Fredericksburg.—The latest news from the army, near Fredericksburg, asserts that part of our forces are across the Rappahannock, holding the rebels at bay. The greatest cavalry fight of the war occurred near Kelley’s Ford on Tuesday. The rebel Stuart had planned a cavalry raid with his entire force. He was badly whipped and driven back six miles, with heavy loss. Both sides were repeatedly driven back in eh course of the battle, though we succeeded in driving the rebels back to a point six miles southwest of where their pickets were first encountered, where Gen. Pemberton found the enemy so heavily reinforced with infantry and artillery, as to make it prudent to return to this side of the river. Our forces returned unmolested during the afternoon. The enemy declined making any further attempts to regain their lost ground.

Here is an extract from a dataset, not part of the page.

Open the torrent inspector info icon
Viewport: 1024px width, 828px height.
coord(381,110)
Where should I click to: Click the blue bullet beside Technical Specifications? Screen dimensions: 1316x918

We lost several valuable officers. The loss of the enemy in killed, wounded and prisoners, far exceeds ours. We got two or three of their brigades under fire of our artillery with the shell of short fuses, and tore them awfully.

•••••

A Slave Empire.—The Richmond Examiner is far more frank than many a Northern man who can be found, even at this late day, striving to make others believe that slavery is not the cause of the rebellion. Read the following bold and shameless avowals of the Examiner:

“The establishment of the Confederacy is verily a distinct reaction against the whole course of the mistaken civilization of the age. For ‘Liberty, Equality, Fraternity,’ we have deliberately substituted ‘Slavery, Subordination and Government.’ Those social and political problems which rack and torture modern society we have undertaken to solve for ourselves, in our own way, and upon our own principles. That ‘among equals equality is right;’ among those who are naturally unequal equality is chaos; that there are slave races born to serve, master races born to govern. Such are the fundamental principles which we inherit from the ancient world, which we lifted up in the face of a perverse generation that has forgotten the wisdom of its fathers; by those principles we live and in their defense we have shown ourselves ready to die. Reverently we feel that our Confederacy is a God-sent missionary to the nations, with great truths to preach. We must speak them boldly, and who hath ears to hear, let him hear.”

Actual losses were502 killed, 2,550 wounded, and 147 missing on the Union side and 500 all told on the Confederate.

2 Losses for the entire Vicksburg campaign were actually 10,142 on the Northern and 9,091 on the Southern side.